SET TASK —
Pick up the blog post below on buildout recipes and Genshi and continue it from its last sentence.

University Marketing & Communications

April 1, 2011

Buildout Recipes and Genshi


This was originally posted on Chris Heiland’s staff blog while he was a member of the Web Team. Chris migrated this post to the Web Team blog before he left because we thought the content still had value to the UW community.

We had a problem where we needed two different varnish configuration files between our staging and production plone environments. Generating two files that do similar things is just too much work and unnecessary. However, there is a solution.

Utilizing collective.recipe.template to generate a configuration file is very easy and well documented. Using variables is a huge time-saver and is very effective when dealing with subtitle changes in files. However, for this problem, something more was necessary.

The major difference between staging and production is the number of instances running. Since we are using varnish to load balance it was necessary to specify all the instances to send requests to. This was a bit more complex than just specifying a number.

DATA SHOWN —

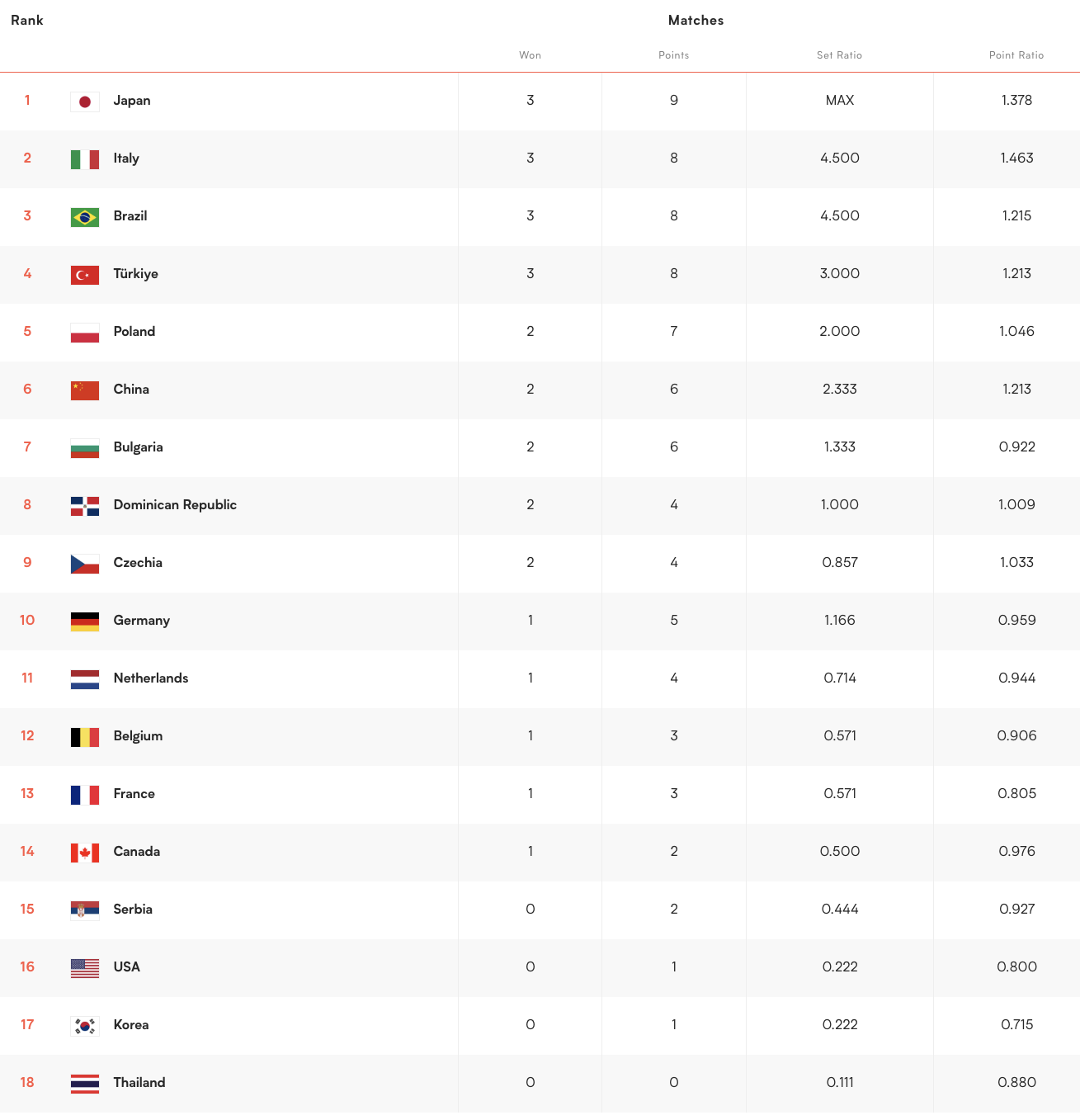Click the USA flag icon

--

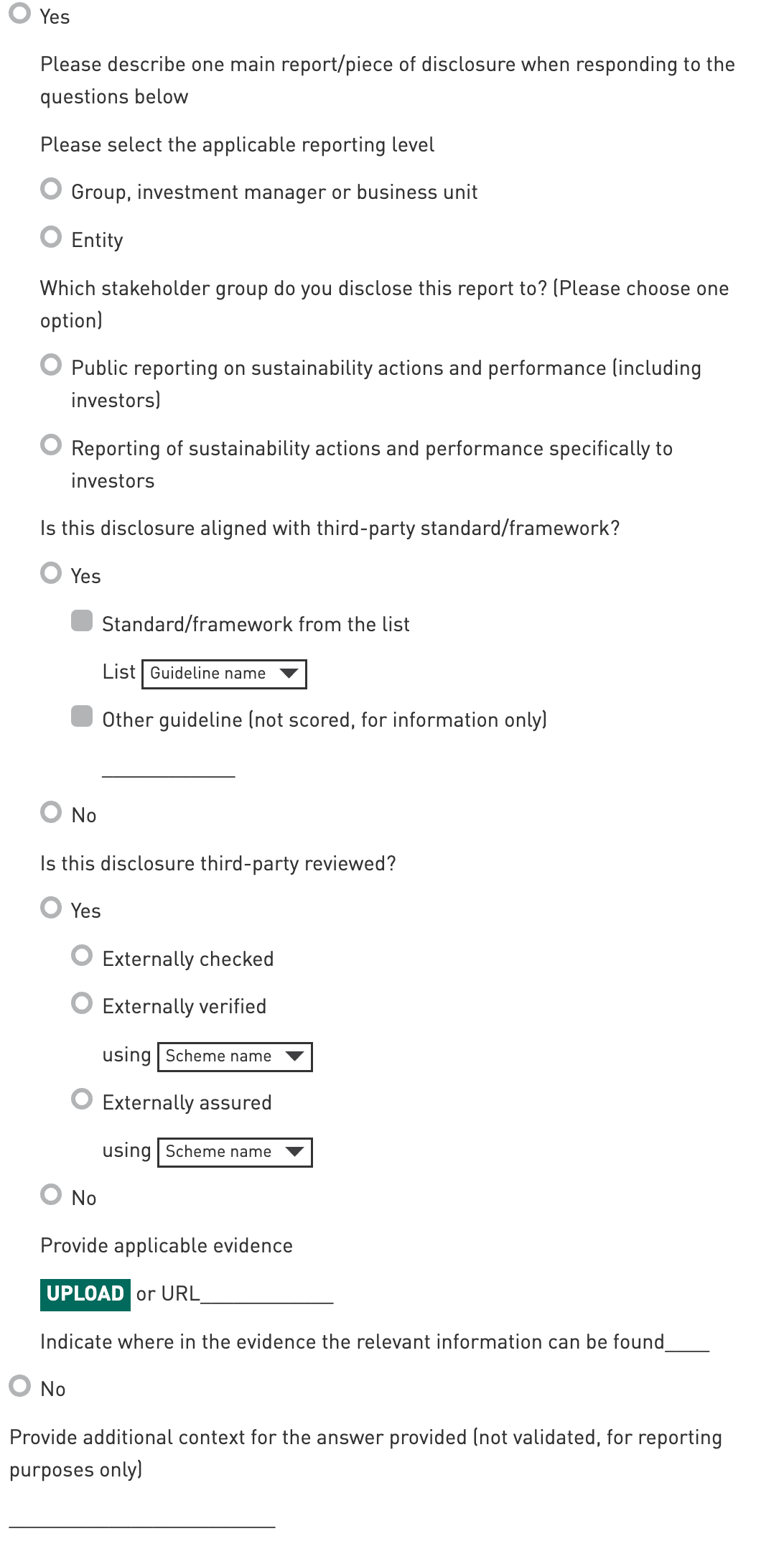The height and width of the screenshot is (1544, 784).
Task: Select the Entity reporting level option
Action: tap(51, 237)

RESPONSE TO THIS TASK —
To auto-generate files with that much difference, we needed some sort of looping mechanism. Believe it or not, it’s possible, but only mentioned sparingly in the documentation:

Starting with version 1.7 you can use genshi text templates.

Now what does this mean? As of that version number we can use Genshi templating, specifically, the NewTextTemplate. Which means that generating whole sections of repeating code is super easy, as long as the syntax used is done right.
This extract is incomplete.